■ Challenge: Copy out the lines of all the records below word for word, and leave out the pictures.

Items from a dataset
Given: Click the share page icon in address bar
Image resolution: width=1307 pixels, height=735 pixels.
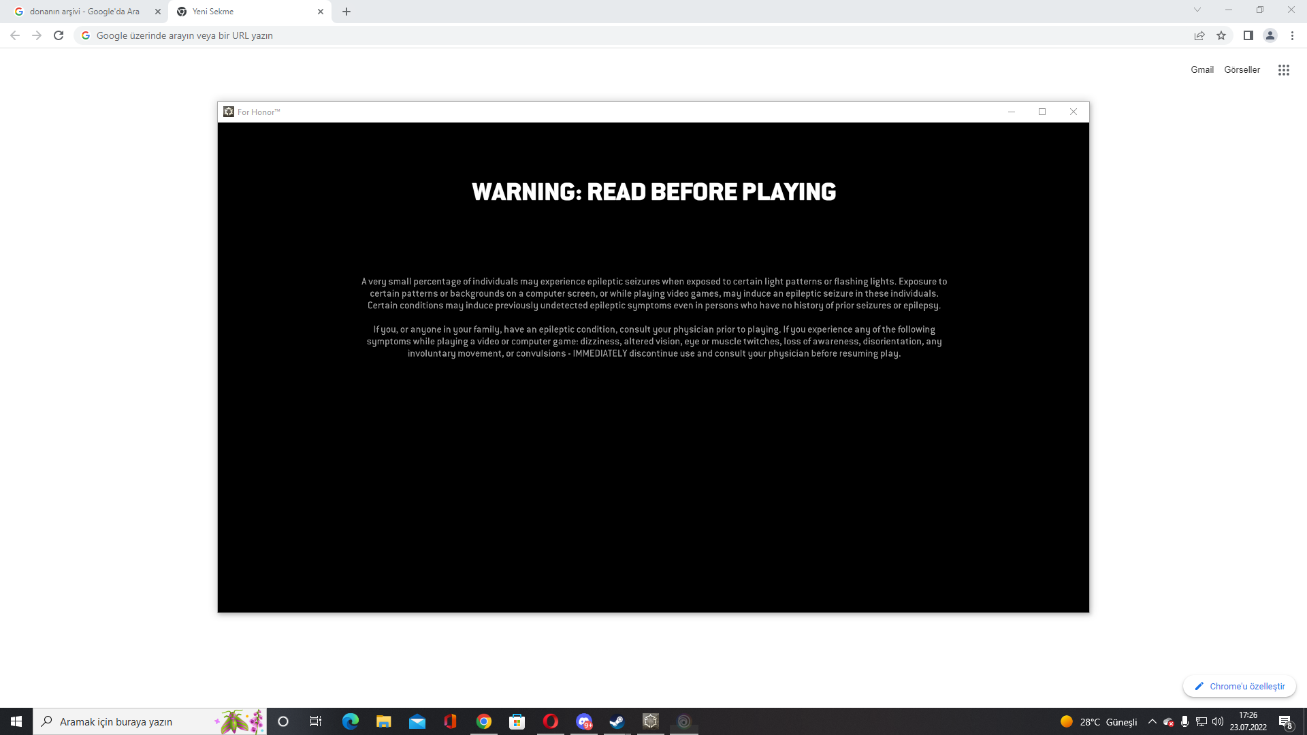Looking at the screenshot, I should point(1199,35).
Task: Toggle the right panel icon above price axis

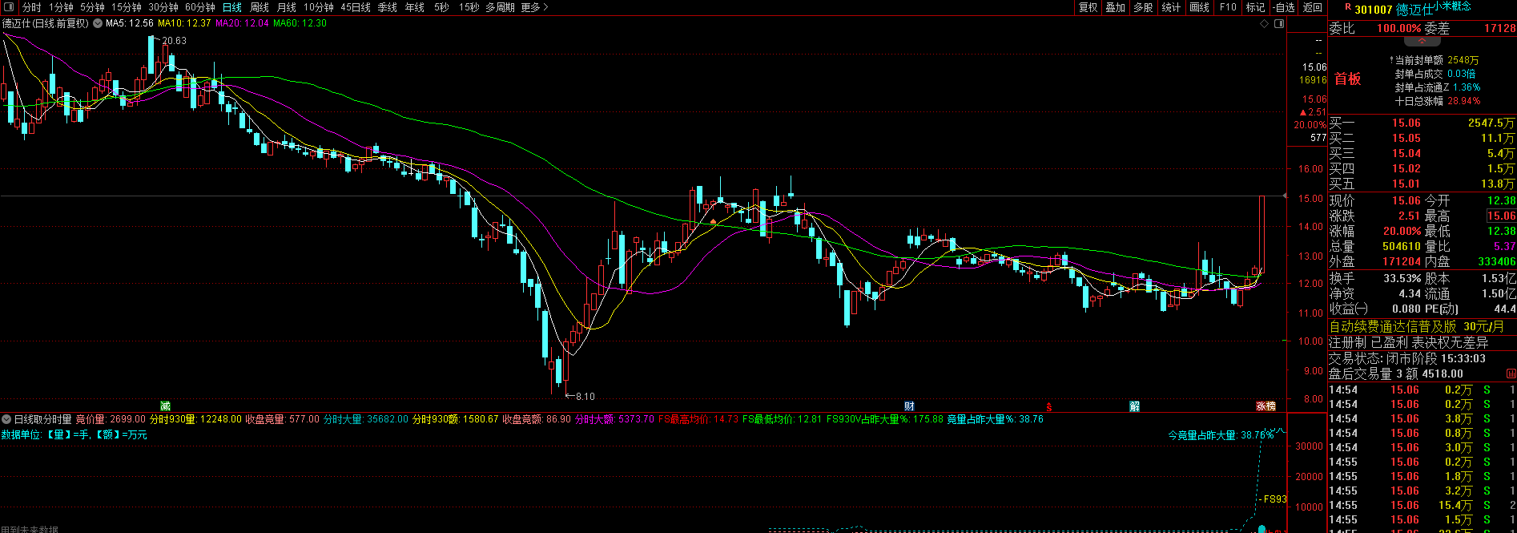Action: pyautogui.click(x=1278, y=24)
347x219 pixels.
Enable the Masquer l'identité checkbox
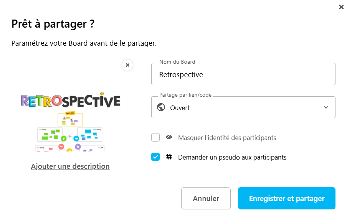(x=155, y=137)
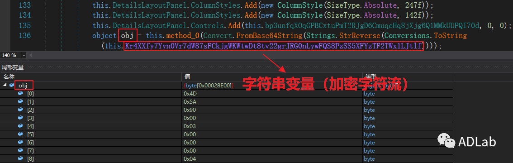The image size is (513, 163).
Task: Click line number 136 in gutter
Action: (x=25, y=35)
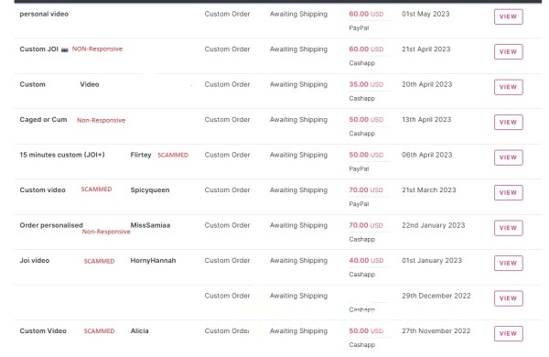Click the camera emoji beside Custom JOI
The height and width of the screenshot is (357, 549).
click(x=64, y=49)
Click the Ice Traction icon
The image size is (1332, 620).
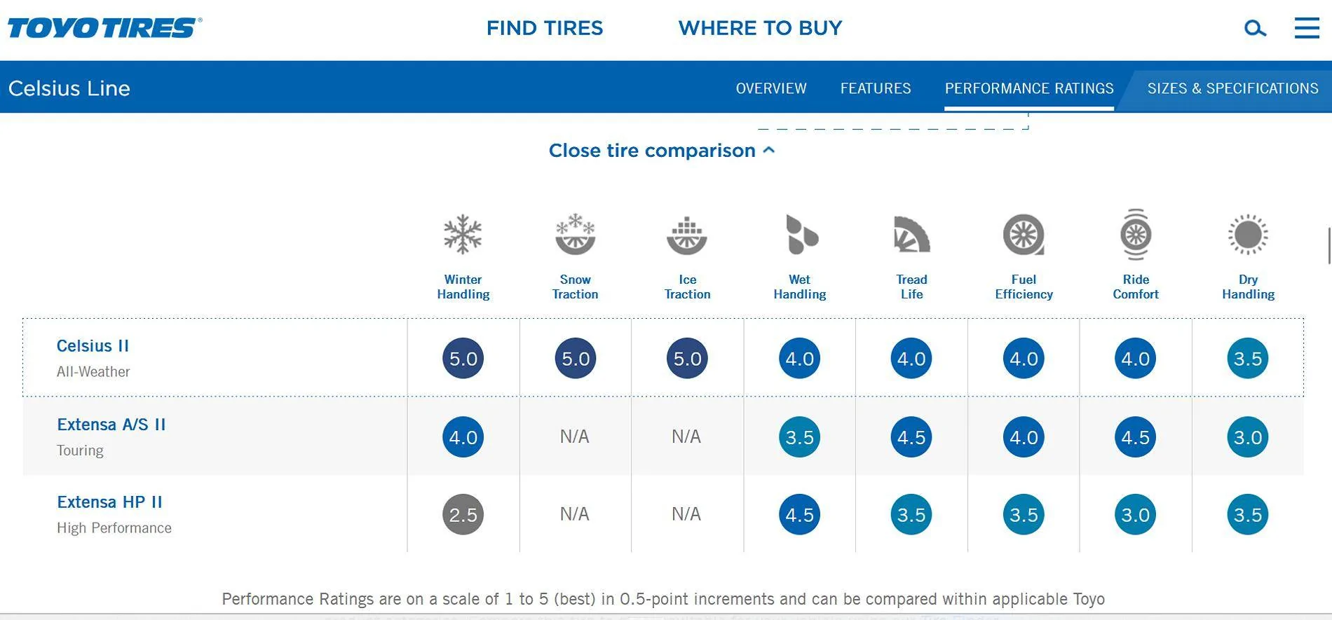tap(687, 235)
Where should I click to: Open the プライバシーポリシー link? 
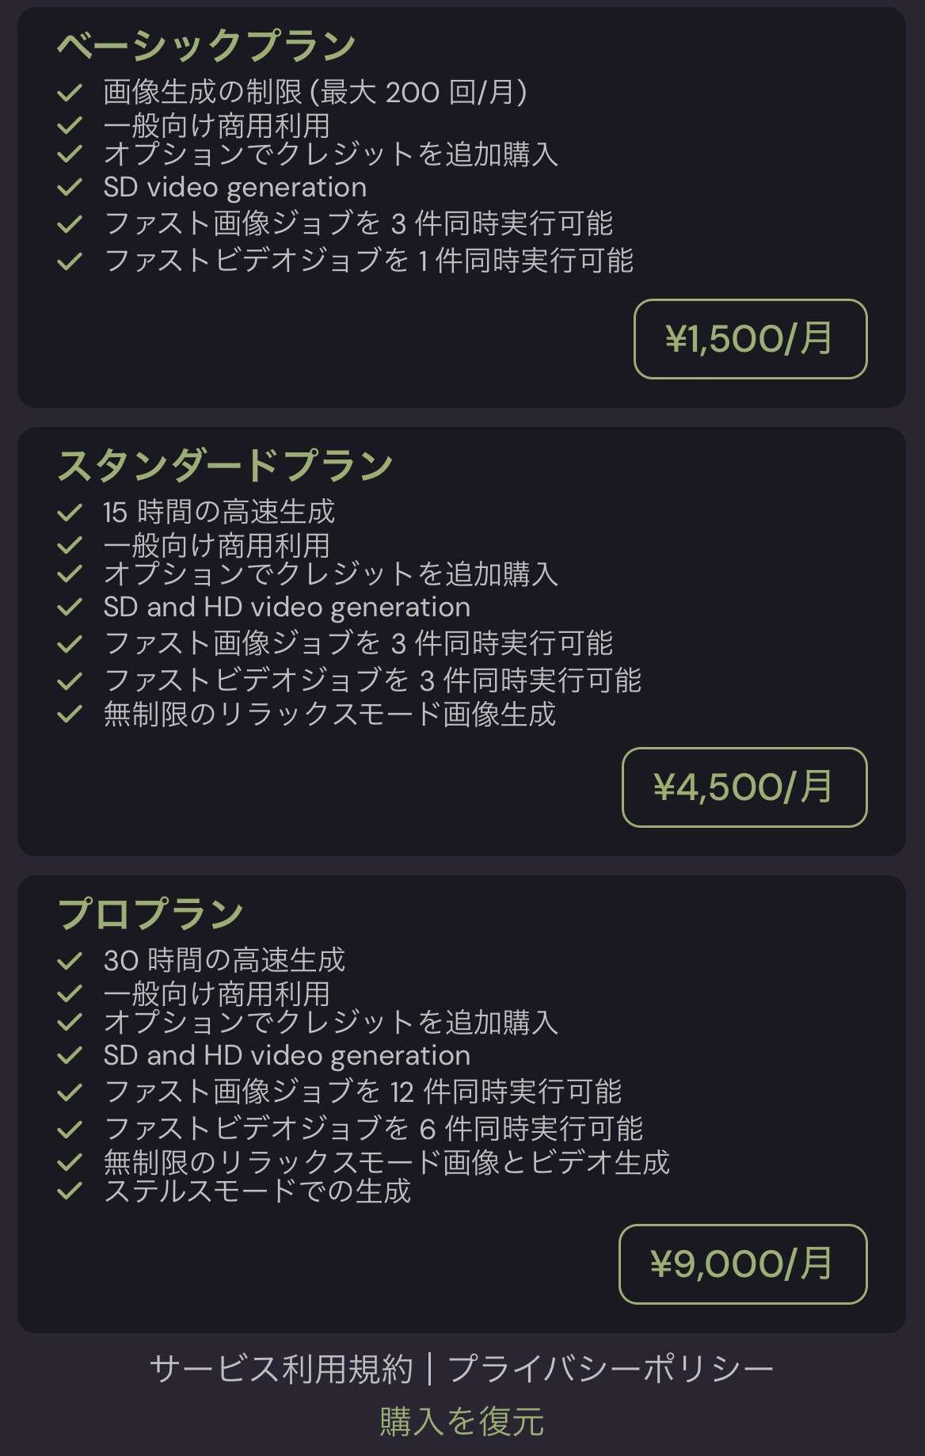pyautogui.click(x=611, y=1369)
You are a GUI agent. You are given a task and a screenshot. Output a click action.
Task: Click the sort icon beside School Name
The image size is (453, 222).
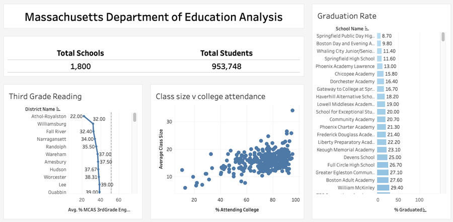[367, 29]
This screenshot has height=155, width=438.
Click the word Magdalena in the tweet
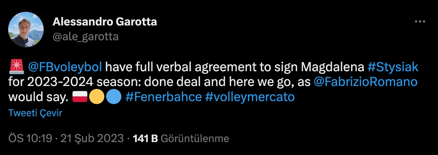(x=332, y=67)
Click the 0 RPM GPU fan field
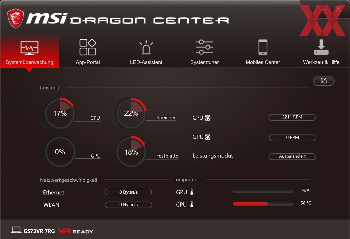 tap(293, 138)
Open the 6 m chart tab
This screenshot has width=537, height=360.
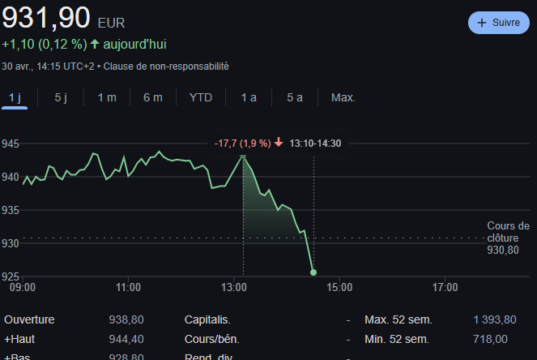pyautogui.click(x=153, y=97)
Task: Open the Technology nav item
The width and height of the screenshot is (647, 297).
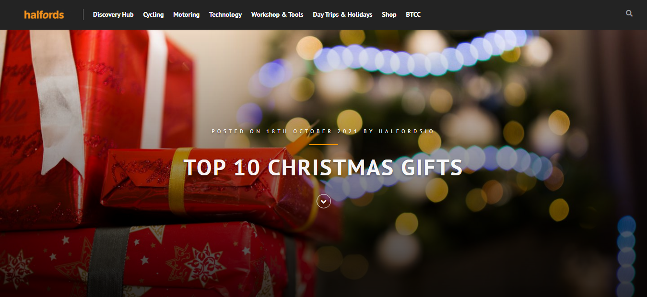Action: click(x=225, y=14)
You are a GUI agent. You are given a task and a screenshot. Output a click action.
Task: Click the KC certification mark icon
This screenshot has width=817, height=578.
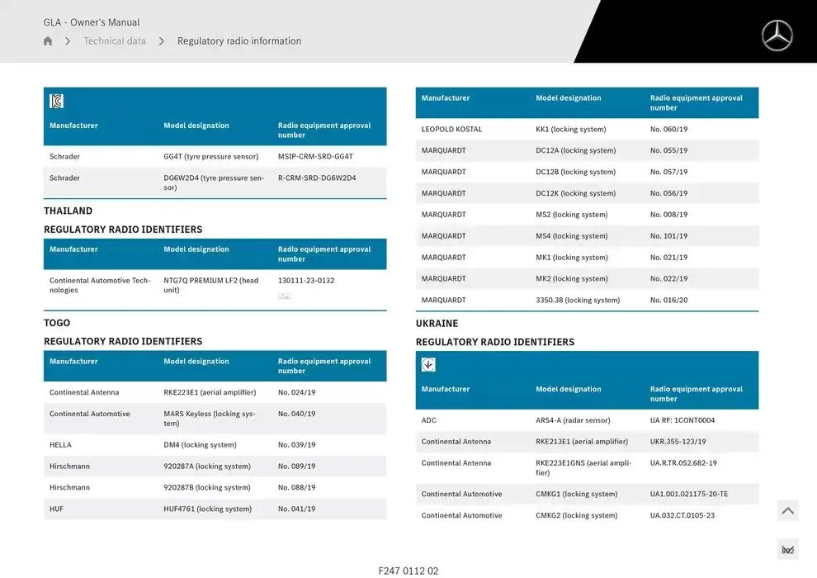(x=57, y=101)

■ The output:
Given: Click the share page icon in address bar
Image resolution: width=1307 pixels, height=735 pixels.
Looking at the screenshot, I should point(1199,35).
Task: Toggle the right panel icon above price axis

Action: pyautogui.click(x=1278, y=24)
347x219 pixels.
Enable the Masquer l'identité checkbox
(x=155, y=137)
The image size is (513, 163).
Task: Click line number 136 in gutter
Action: (x=25, y=35)
Click the camera emoji beside Custom JOI
The height and width of the screenshot is (357, 549).
click(x=64, y=49)
Click the Ice Traction icon
The image size is (1332, 620).
tap(687, 235)
Where should I click to: Open the プライバシーポリシー link? 
pyautogui.click(x=611, y=1369)
You are a GUI agent. You are given a task and a screenshot. Output a click action.
Task: Click the sort icon beside School Name
The image size is (453, 222).
[367, 29]
This screenshot has height=155, width=438.
Click the word Magdalena in the tweet
(x=332, y=67)
Click the 0 RPM GPU fan field
 tap(293, 138)
Open the 6 m chart tab
This screenshot has width=537, height=360.
pyautogui.click(x=153, y=97)
Task: Open the Technology nav item
The width and height of the screenshot is (647, 297).
Action: click(x=225, y=14)
You are a GUI agent. You are given a task and a screenshot. Output a click action.
Task: Click the KC certification mark icon
This screenshot has width=817, height=578.
(x=57, y=101)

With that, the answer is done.